Romney’s Paul Ryan choice and the Electoral College math

 In my recent columns on Mitt Romney’s vice presidential running mate selection, I said the following regarding Paul Ryan:


“As for Paul Ryan, I have tremendous admiration for his courage and integrity, and I actually find great merit in his proposed changes to Social Security and Medicare. Yet Social Security and Medicare together still constitute the third rail of American politics, and Ryan’s presence on the ticket could constitute political suicide for Mitt Romney.”

 

I certainly hope I am wrong.    I have been wrong before.  Just ask Chris Christie about my columns during his 2009 campaign criticizing his campaign strategy.

 

Let me also emphasize that I think Paul Ryan would make an excellent vice president and, if elevated to the presidency in the event of a tragedy occurring to a President Romney, a superb President of the United States.  Furthermore, the choice of Ryan may give rise to a real substantive debate about government tax and spending policies.


In order to give a preliminary assessment of the effect of the Ryan selection on the Electoral College math, let’s go to my current Electoral College projections.

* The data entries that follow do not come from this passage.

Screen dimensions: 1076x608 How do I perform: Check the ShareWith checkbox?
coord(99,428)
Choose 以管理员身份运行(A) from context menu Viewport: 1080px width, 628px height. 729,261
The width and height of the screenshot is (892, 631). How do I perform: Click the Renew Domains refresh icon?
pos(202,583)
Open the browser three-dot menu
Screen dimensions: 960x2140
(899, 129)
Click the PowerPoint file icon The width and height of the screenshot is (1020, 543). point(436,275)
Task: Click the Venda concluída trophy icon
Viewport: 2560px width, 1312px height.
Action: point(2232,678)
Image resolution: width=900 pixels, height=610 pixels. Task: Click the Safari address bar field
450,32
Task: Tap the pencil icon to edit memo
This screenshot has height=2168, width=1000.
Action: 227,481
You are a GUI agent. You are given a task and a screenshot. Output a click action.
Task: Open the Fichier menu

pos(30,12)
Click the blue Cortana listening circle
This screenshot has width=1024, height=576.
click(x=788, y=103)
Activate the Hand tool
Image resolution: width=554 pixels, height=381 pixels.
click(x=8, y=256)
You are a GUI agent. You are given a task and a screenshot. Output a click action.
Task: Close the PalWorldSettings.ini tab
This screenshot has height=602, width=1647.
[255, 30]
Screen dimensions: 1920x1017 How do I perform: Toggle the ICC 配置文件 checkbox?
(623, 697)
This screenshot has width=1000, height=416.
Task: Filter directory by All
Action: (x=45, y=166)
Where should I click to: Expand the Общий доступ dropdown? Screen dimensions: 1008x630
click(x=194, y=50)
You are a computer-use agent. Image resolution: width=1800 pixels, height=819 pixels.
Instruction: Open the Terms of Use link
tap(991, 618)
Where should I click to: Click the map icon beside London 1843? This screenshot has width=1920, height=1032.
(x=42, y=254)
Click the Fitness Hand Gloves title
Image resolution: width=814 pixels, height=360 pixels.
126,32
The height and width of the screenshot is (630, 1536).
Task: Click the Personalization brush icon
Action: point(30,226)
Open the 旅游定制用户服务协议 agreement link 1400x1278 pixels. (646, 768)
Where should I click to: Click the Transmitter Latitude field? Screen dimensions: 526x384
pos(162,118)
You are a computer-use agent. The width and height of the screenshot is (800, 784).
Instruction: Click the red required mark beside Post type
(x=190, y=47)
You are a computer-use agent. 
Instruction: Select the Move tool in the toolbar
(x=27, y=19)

The candidate who wins 270 or more electoral votes is elected President of the United States.  I currently project Barack Obama as the likely winner of the District of Columbia and the following states, for a total of 257 electoral votes:


California (55), Connecticut (7), Delaware (3), District of Columbia (3), Hawaii (4) , Illinois (20), Maine(4), Maryland (10) , Massachusetts (11), Michigan (16), Minnesota (10), Nevada (6), New Hampshire (4), New York (29), New Jersey (14), New Mexico (5), Oregon (7), Pennsylvania (20), Rhode Island (4), Vermont (3), Washington (12), Wisconsin (10)


I currently project Mitt Romney as the likely winner of the following states, for a total of 206 electoral votes: 


Alabama (9), Alaska (3), Arkansas (6), Arizona (11), Georgia (16), Idaho (4), Indiana (11), Kansas (6), Kentucky (8), Louisiana (8), Mississippi (6), Missouri (10), Montana (3), Nebraska (5), North Carolina  (15), North Dakota (3), Oklahoma (7), South Carolina (9), South Dakota (3), Tennessee (11), Texas (38), Utah (6), West Virginia (5), Wyoming (3).

 

I do not think the Ryan selection will have any impact on the outcome any of the states where I currently project either Obama or Romney as a winner.  That includes Ryan’s home state of Wisconsin, where Obama has a comfortable lead.


The election of 2012 will be won or lost in the following five toss-up states, holding a total of 75 electoral votes:


Colorado (9), Florida (29), Iowa (6,) Ohio (18), and Virginia (13).

 

In order for Romney to be elected, he must win all three of the states of Florida, Ohio, and Virginia, plus either Colorado or Iowa.


The Ryan selection may prove to be positive for Romney in Virginia.  The candidate who best motivates his base should win that state.  There is no doubt that, Ryan will positively motivate the conservative Republican base in Virginia and possibly give Romney the edge in the Old Dominion State.


Florida is another matter.  The senior citizen vote is perhaps the critical factor in the outcome of the Presidential race in the Sunshine State.  Ryan’s past positions on Medicare and Social Security, however meritorious they may be, may well cost Romney Florida, a state he must win in order to be elected.


You can expect the Obama campaign and his super PAC, Priorities USA Action to run in Florida within the next two weeks commercials distorting Ryan’s past positions on Medicare and Social Security.   These commercials no doubt will be as offensive and misleading as the Priorities USA Action “Joe Soptic” commercial, which disgracefully implied that Romney was responsible for an unemployed steelworker’s wife’s death.   Unfortunately, like the Joe Soptic commercial, these commercials may well prove to be effective, frightening senior citizens into voting against the Romney-Ryan ticket.


None of Paul Ryan’s Medicare or Social Security proposals would cost any current senior citizen recipients any benefits.  That does not matter, however.  Senior citizens reflexively react most negatively against any proposed modifications of these two programs, regardless of how many times a candidate emphatically tells them that their benefits will not be affected.


These are my current assumptions, and they may or may not be borne out by poll data over the next month.  As I often say in closing a column, stay tuned.


Alan J. Steinberg served as Regional Administrator of Region 2 EPA during the administration of former President George W. Bush. Region 2 EPA consists of the states of New York and New Jersey, the Commonwealth of Puerto Rico, the U.S. Virgin Islands, and eight federally recognized Indian nations. Under former New Jersey Governor Christie Whitman, he served as Executive Director of the New Jersey Meadowlands Commission. He currently serves on the political science faculty of Monmouth University.